Looking Back on HHS-NCI Collaborations
When I came to the National Cancer Institute (NCI) in January 2002, I was privileged to join a consortium of agencies guided by the dynamic leadership of U.S. Department of Health and Human Services (HHS) Secretary Tommy G. Thompson. Secretary Thompson has supported NCI's strategic commitment to eliminate the suffering and death due to cancer and initiated steps that would enable us to accomplish this by 2015. Our shared vision also included the belief that the fruits of scientific progress must ultimately be spread beyond our nation's borders and benefit the entire world.
Over the past 3 years, I've had the pleasure of working with the Secretary on a number of critical initiatives, including international cancer programs, prevention initiatives, bioterrorism research and planning, advanced technology programs, HHS public health efforts, and interagency collaborations.
As Secretary Thompson embarks on a new career after his successful stewardship of HHS, I want to highlight a few of these initiatives and the crucial role that Secretary Thompson and the Department have played in their planning and implementation. On behalf of my colleagues at NCI, I also offer our deep gratitude and sincere best wishes to Secretary Thompson for the future.
The Secretary played an important role in supporting the President's initiatives promoting global health and its contribution to the economy and security of nations. He worked closely with NCI on several international programs, recognizing the growing global burden of cancer. He led delegations, which I was able to join, to Iraq, Jordan, and Russia.

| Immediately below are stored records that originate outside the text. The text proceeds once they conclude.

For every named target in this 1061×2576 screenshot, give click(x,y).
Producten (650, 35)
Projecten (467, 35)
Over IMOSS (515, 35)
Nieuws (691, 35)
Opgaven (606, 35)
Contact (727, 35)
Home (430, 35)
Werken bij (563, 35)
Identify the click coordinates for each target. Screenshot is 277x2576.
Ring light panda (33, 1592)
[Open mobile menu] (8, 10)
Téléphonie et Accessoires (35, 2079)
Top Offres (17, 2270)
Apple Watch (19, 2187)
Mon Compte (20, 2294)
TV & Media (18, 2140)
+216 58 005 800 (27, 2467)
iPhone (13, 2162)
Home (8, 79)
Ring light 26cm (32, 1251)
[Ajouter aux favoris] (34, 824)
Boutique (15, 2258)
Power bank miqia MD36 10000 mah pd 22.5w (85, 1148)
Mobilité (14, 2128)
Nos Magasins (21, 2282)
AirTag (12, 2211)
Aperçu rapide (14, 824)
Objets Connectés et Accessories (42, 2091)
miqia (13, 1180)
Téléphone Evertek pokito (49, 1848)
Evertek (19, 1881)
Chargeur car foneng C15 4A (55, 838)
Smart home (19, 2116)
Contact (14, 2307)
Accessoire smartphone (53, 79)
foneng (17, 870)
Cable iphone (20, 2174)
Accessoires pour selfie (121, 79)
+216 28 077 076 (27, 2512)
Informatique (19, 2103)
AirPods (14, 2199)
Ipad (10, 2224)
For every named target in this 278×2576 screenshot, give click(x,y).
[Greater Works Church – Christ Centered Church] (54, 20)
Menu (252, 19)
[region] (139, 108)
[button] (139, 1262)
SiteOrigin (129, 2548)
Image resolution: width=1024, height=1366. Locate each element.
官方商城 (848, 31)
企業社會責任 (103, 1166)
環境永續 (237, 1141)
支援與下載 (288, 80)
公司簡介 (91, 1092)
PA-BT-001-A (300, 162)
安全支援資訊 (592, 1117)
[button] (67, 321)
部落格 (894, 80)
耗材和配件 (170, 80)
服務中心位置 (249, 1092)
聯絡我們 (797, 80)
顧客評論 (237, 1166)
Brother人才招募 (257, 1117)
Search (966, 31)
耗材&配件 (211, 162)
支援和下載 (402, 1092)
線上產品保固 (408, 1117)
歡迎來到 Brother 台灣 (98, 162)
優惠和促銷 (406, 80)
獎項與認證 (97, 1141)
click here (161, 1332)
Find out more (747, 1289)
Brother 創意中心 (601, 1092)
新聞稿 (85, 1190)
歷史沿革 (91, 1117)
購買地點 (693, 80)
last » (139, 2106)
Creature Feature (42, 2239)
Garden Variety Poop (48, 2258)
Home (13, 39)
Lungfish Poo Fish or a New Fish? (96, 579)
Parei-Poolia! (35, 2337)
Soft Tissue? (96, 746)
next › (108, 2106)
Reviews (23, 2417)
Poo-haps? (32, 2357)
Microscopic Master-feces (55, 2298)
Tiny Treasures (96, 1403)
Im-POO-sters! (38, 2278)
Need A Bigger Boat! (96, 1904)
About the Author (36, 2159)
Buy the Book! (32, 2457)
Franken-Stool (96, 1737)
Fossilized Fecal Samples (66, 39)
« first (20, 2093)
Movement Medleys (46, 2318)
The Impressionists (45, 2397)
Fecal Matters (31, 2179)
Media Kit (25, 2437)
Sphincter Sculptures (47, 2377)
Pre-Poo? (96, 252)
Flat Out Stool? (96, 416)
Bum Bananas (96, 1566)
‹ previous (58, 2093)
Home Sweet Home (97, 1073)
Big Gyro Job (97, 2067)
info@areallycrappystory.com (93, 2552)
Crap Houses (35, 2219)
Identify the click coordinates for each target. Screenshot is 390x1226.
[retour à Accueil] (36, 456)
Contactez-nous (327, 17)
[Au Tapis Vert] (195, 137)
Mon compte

The 2004 delegation to Iraq assessed infrastructure needs for health care. We saw first-hand the achievements of HHS agencies in the rebuilding of Iraq. I was also honored to lead a roundtable with the new Minister of Health of Iraq, the Honorable Dr. Ala'adin Al-Alwan.
Last February, Secretary Thompson and I joined officials from the King Hussein Cancer Center in Jordan, a regional cancer treatment facility that is now saving the lives of many cancer patients from around the Middle East. During our visit, we saw the launch of a state-of-the-art telemedicine system and met with Iraqi children with cancer who were doing well, receiving treatment that would not have been available only a few years ago.
On the home front, HHS has enlisted NCI's help in some national initiatives. When the Interagency Committee on Smoking and Health's Subcommittee on Cessation published its recommendations in February 2004, Secretary Thompson began to address the recommendations by tasking NCI and CDC with developing a national network of tobacco cessation quitlines. On November 10, 2004, the National Network of Tobacco Cessation Quitlines was launched. The toll-free phone number (1-800-QUIT NOW) puts callers in touch with programs that can help them give up tobacco.
Secretary Thompson was also involved with the CEO Cancer Gold Standard, which calls for corporations to actively reduce their employees' risk of cancer through workplace programs. NCI intends to continue these and other collaborations that Secretary Thompson has supported.
With this in mind, we are delighted to welcome another former governor as the new HHS Secretary. Mike Leavitt also comes to the Department after a distinguished career in which he demonstrated that he knows the importance of continuing to strengthen the health care system and to serve the well-being of the American people at all levels of our society and in all communities.